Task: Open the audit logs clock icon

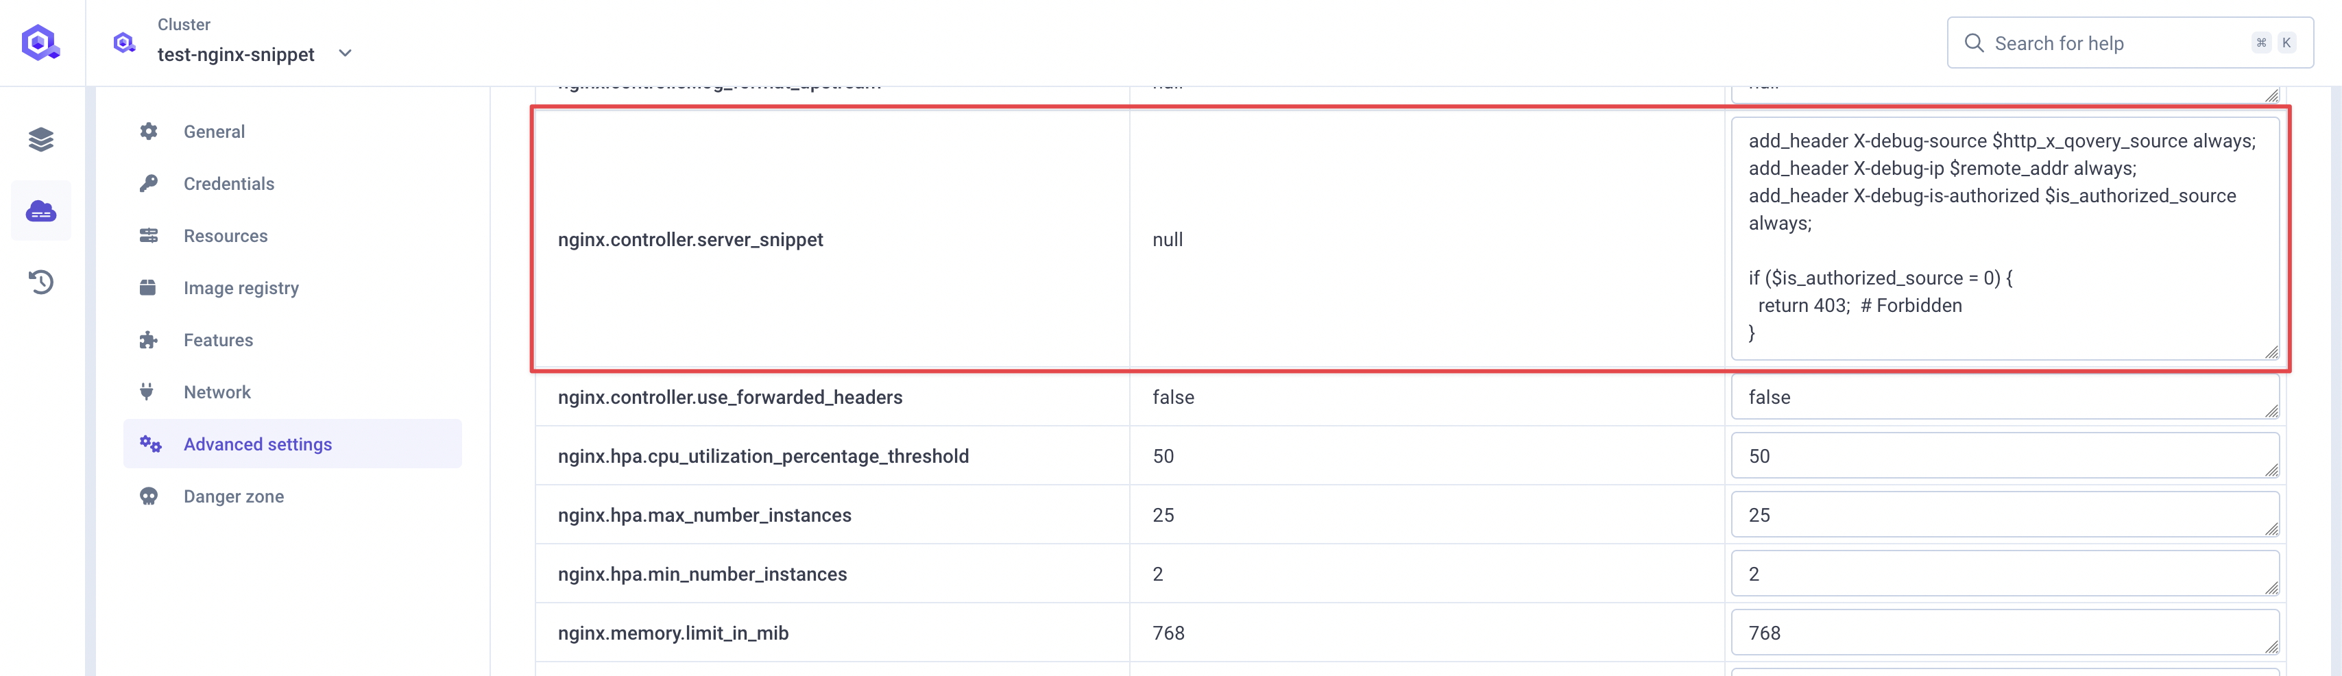Action: click(41, 282)
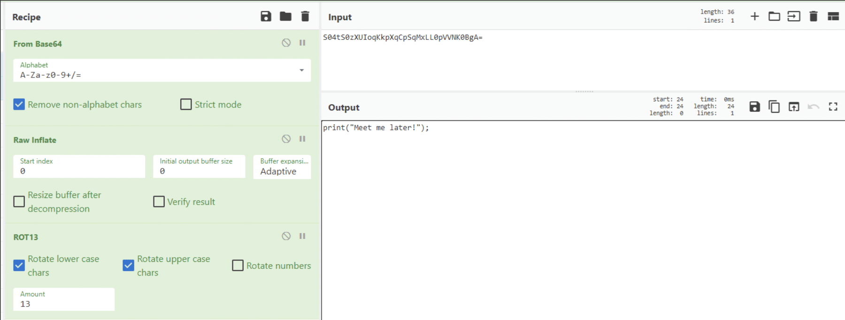Load a recipe with the folder icon
845x320 pixels.
point(285,16)
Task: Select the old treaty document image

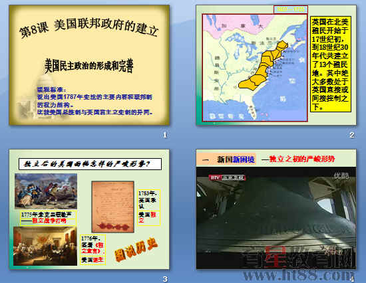Action: (x=112, y=207)
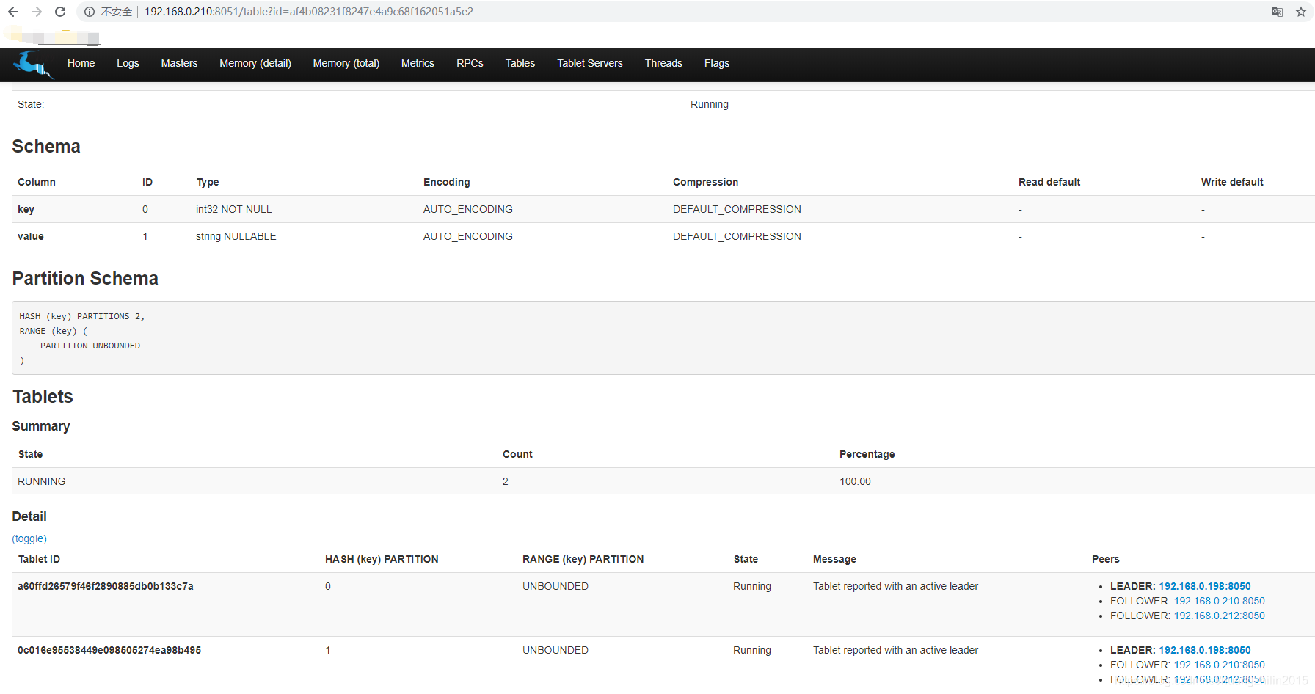This screenshot has height=694, width=1315.
Task: Click the Kudu logo icon
Action: 33,65
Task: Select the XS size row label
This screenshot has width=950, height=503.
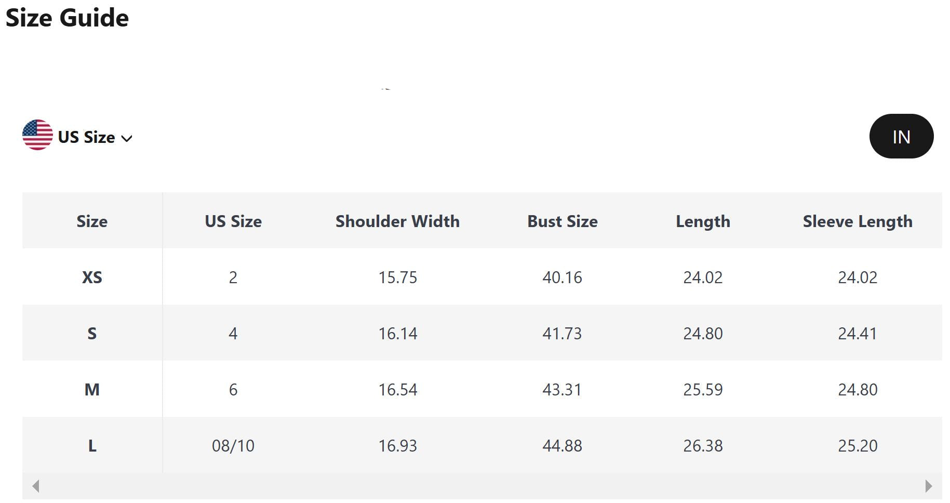Action: (92, 277)

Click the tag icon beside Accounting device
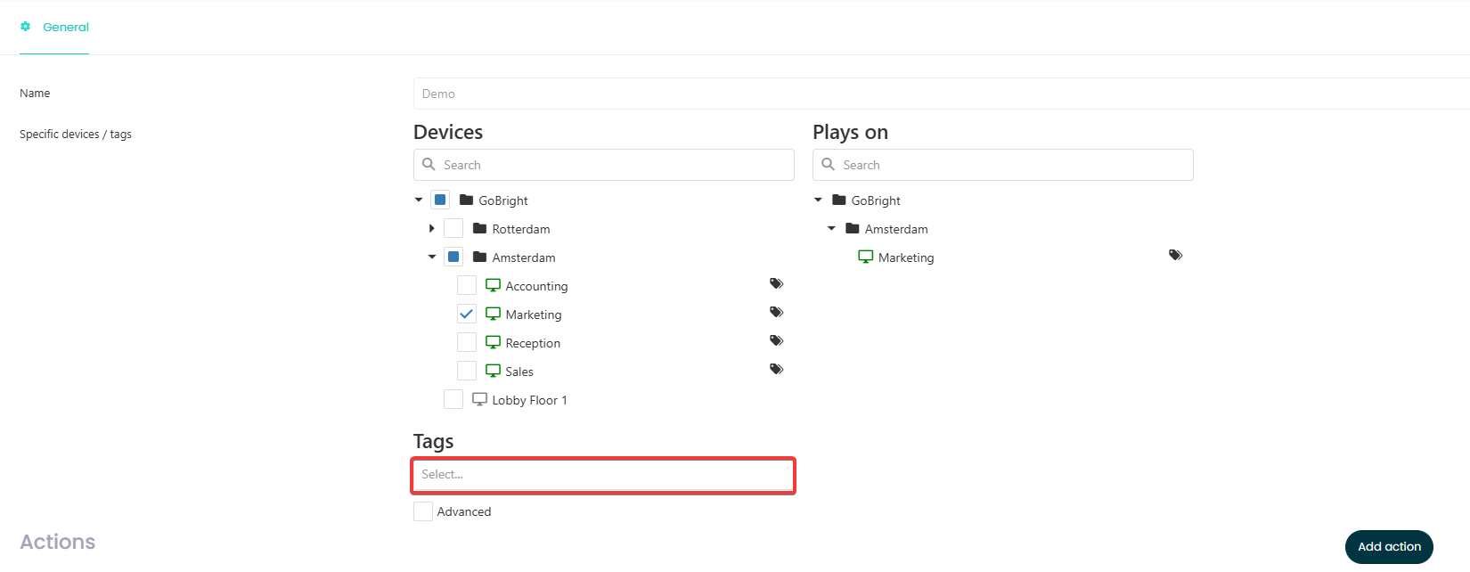pyautogui.click(x=776, y=283)
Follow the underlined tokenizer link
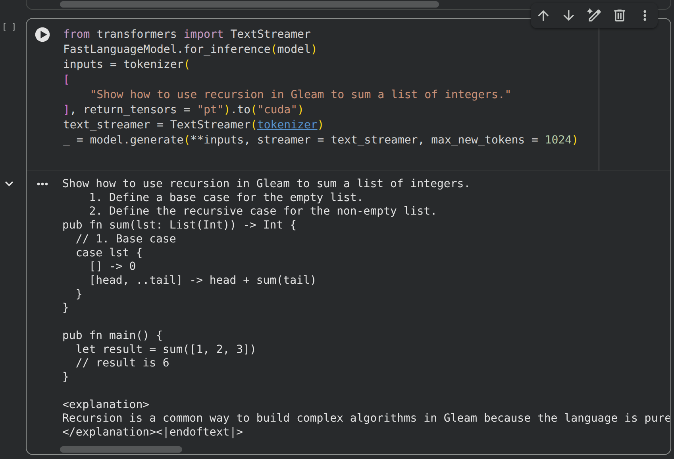Screen dimensions: 674x459 pyautogui.click(x=287, y=125)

WORK TASK: What is needed is an exact copy of the records above, with no pictures in it.

ANSWER SPACE:
Task: Open the audit logs clock icon

Action: click(41, 282)
Load a recipe with the folder icon
845x320 pixels.
point(285,16)
Task: Select the old treaty document image

Action: (x=112, y=207)
This screenshot has height=694, width=1315.
Task: Click the Kudu logo icon
Action: 33,65
Task: Select the XS size row label
This screenshot has width=950, height=503.
Action: (92, 277)

Click the tag icon beside Accounting device
pyautogui.click(x=776, y=283)
Follow the underlined tokenizer link
Screen dimensions: 674x459 pyautogui.click(x=287, y=125)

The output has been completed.